─── Data rows

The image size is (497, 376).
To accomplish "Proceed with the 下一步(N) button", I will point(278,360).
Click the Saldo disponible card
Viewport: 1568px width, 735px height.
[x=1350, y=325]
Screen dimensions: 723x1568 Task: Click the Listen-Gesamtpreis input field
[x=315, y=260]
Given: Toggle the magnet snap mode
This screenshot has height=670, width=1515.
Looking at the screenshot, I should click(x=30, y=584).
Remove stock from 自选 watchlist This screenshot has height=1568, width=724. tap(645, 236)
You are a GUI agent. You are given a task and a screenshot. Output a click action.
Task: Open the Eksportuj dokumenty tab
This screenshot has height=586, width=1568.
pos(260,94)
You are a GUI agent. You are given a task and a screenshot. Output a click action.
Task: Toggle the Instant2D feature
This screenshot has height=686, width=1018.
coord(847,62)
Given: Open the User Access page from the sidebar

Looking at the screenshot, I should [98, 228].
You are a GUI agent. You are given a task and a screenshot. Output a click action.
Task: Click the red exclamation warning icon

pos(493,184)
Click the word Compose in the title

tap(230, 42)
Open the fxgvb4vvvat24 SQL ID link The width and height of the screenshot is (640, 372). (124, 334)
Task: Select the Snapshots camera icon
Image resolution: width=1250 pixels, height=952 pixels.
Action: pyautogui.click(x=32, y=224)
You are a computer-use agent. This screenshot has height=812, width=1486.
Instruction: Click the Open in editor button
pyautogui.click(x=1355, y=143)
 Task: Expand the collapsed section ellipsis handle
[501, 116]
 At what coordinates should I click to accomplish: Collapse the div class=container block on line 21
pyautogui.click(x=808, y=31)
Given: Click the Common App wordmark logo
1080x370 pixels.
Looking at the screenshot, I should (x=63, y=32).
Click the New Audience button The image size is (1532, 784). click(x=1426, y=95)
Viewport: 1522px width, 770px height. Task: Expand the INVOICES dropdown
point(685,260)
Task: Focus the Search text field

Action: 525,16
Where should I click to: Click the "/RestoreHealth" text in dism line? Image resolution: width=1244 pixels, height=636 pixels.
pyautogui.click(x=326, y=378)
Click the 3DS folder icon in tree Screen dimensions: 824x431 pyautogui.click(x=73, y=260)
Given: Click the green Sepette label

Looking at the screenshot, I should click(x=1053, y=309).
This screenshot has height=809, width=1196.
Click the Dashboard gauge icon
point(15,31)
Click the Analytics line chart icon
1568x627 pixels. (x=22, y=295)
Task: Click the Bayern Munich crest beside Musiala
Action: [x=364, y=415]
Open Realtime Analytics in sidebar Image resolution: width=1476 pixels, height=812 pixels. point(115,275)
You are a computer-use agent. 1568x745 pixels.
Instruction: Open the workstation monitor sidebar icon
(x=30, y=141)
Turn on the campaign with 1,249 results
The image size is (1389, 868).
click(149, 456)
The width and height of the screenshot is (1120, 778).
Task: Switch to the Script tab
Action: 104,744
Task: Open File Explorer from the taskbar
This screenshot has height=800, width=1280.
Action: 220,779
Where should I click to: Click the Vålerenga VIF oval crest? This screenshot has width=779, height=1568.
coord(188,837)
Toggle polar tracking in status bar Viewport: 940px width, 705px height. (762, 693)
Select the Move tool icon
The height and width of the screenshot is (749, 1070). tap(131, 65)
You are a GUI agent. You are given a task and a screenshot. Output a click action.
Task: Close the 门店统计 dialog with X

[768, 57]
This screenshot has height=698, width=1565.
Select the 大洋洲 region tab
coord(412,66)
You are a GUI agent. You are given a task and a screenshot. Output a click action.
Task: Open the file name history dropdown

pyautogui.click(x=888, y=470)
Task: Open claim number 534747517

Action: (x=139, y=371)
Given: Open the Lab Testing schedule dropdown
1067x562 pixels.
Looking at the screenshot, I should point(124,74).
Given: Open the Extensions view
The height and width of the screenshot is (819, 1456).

──────

● Written instruction
Reproduce all of the records above line for line, without changing anything.

● The answer
The image size is (497, 376).
To accomplish "Proceed with the 下一步(N) button", I will point(278,360).
Click the Saldo disponible card
Viewport: 1568px width, 735px height.
[x=1350, y=325]
Screen dimensions: 723x1568 Task: Click the Listen-Gesamtpreis input field
[x=315, y=260]
Given: Toggle the magnet snap mode
This screenshot has height=670, width=1515.
Looking at the screenshot, I should click(x=30, y=584).
Remove stock from 自选 watchlist This screenshot has height=1568, width=724. tap(645, 236)
You are a GUI agent. You are given a task and a screenshot. Output a click action.
Task: Open the Eksportuj dokumenty tab
This screenshot has height=586, width=1568.
pos(260,94)
You are a GUI agent. You are given a task and a screenshot. Output a click action.
Task: Toggle the Instant2D feature
This screenshot has height=686, width=1018.
coord(847,62)
Given: Open the User Access page from the sidebar

Looking at the screenshot, I should [98, 228].
You are a GUI agent. You are given a task and a screenshot. Output a click action.
Task: Click the red exclamation warning icon

pos(493,184)
Click the word Compose in the title

tap(230, 42)
Open the fxgvb4vvvat24 SQL ID link The width and height of the screenshot is (640, 372). (124, 334)
Task: Select the Snapshots camera icon
Image resolution: width=1250 pixels, height=952 pixels.
Action: pyautogui.click(x=32, y=224)
You are a computer-use agent. This screenshot has height=812, width=1486.
Instruction: Click the Open in editor button
pyautogui.click(x=1355, y=143)
 Task: Expand the collapsed section ellipsis handle
[501, 116]
 At what coordinates should I click to accomplish: Collapse the div class=container block on line 21
pyautogui.click(x=808, y=31)
Given: Click the Common App wordmark logo
1080x370 pixels.
Looking at the screenshot, I should (x=63, y=32).
Click the New Audience button The image size is (1532, 784). click(x=1426, y=95)
Viewport: 1522px width, 770px height. Task: Expand the INVOICES dropdown
point(685,260)
Task: Focus the Search text field

Action: 525,16
Where should I click to: Click the "/RestoreHealth" text in dism line? Image resolution: width=1244 pixels, height=636 pixels.
pyautogui.click(x=326, y=378)
Click the 3DS folder icon in tree Screen dimensions: 824x431 pyautogui.click(x=73, y=260)
Given: Click the green Sepette label

Looking at the screenshot, I should click(x=1053, y=309).
This screenshot has height=809, width=1196.
Click the Dashboard gauge icon
point(15,31)
Click the Analytics line chart icon
1568x627 pixels. (x=22, y=295)
Task: Click the Bayern Munich crest beside Musiala
Action: [x=364, y=415]
Open Realtime Analytics in sidebar Image resolution: width=1476 pixels, height=812 pixels. point(115,275)
You are a computer-use agent. 1568x745 pixels.
Instruction: Open the workstation monitor sidebar icon
(x=30, y=141)
Turn on the campaign with 1,249 results
The image size is (1389, 868).
click(149, 456)
The width and height of the screenshot is (1120, 778).
Task: Switch to the Script tab
Action: 104,744
Task: Open File Explorer from the taskbar
This screenshot has height=800, width=1280.
Action: 220,779
Where should I click to: Click the Vålerenga VIF oval crest? This screenshot has width=779, height=1568.
coord(188,837)
Toggle polar tracking in status bar Viewport: 940px width, 705px height. (762, 693)
Select the Move tool icon
The height and width of the screenshot is (749, 1070). tap(131, 65)
You are a GUI agent. You are given a task and a screenshot. Output a click action.
Task: Close the 门店统计 dialog with X

[768, 57]
This screenshot has height=698, width=1565.
Select the 大洋洲 region tab
coord(412,66)
You are a GUI agent. You are given a task and a screenshot. Output a click action.
Task: Open the file name history dropdown

pyautogui.click(x=888, y=470)
Task: Open claim number 534747517

Action: (x=139, y=371)
Given: Open the Lab Testing schedule dropdown
1067x562 pixels.
Looking at the screenshot, I should point(124,74).
Given: Open the Extensions view
The height and width of the screenshot is (819, 1456).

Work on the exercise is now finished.